_Problem details:_
Figure out the number of lines in the data that hold the string "November". Reply with that figure only.

_Data:_
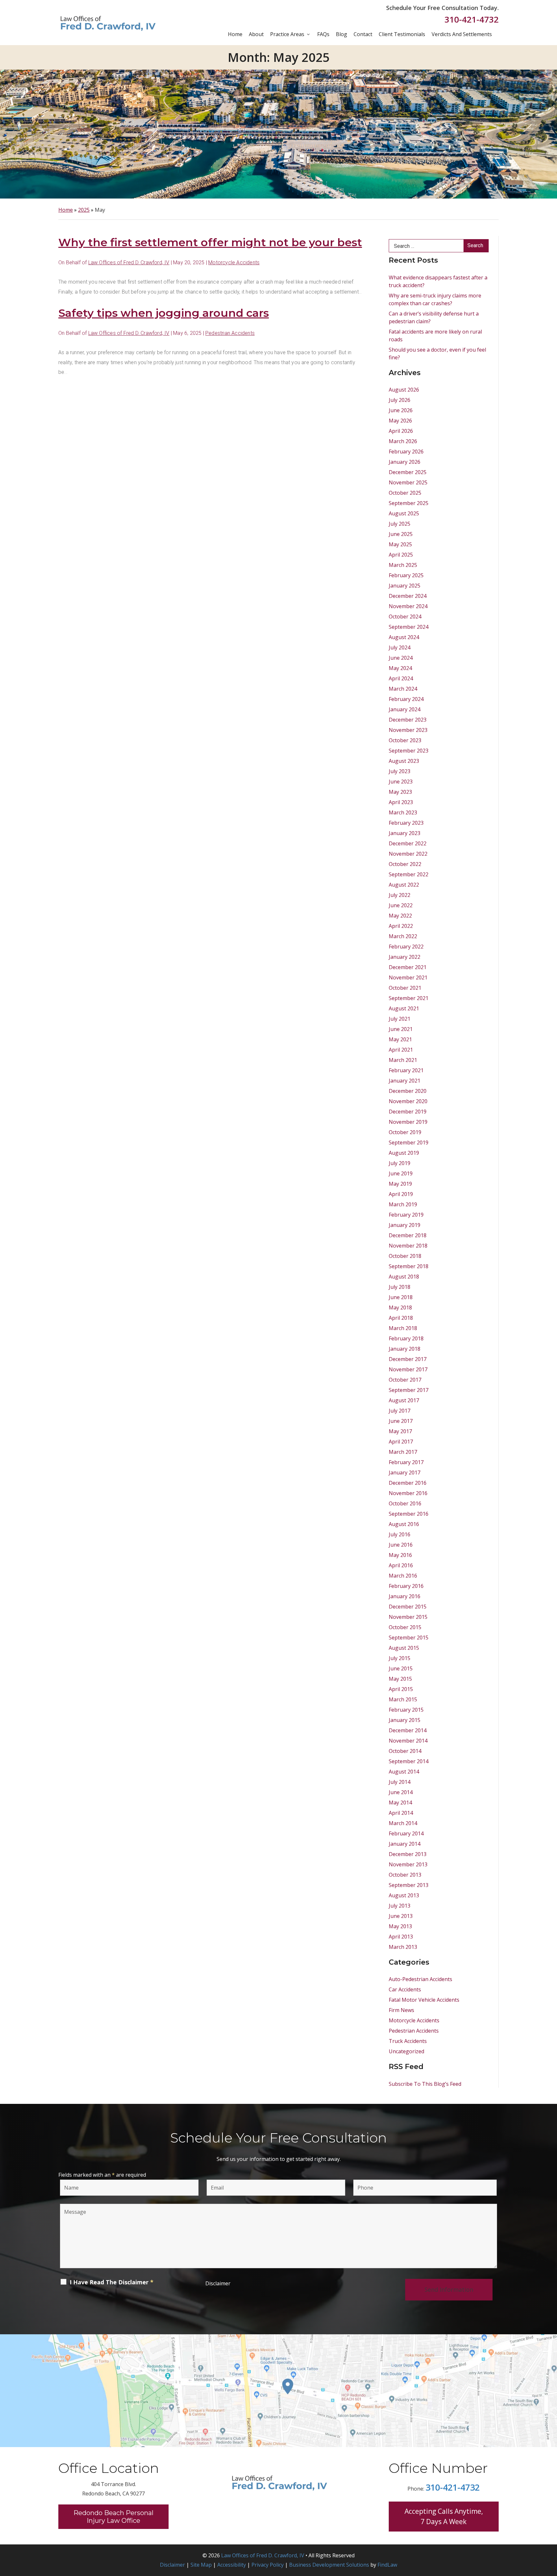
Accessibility (231, 2564)
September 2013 (408, 1885)
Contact (363, 34)
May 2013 (400, 1926)
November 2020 (408, 1101)
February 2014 (406, 1833)
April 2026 (401, 430)
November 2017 (408, 1369)
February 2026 (406, 451)
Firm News (401, 2010)
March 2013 (403, 1946)
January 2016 (404, 1596)
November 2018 (408, 1245)
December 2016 (407, 1482)
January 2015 (404, 1720)
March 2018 (403, 1328)
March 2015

_Answer for this exercise:_
3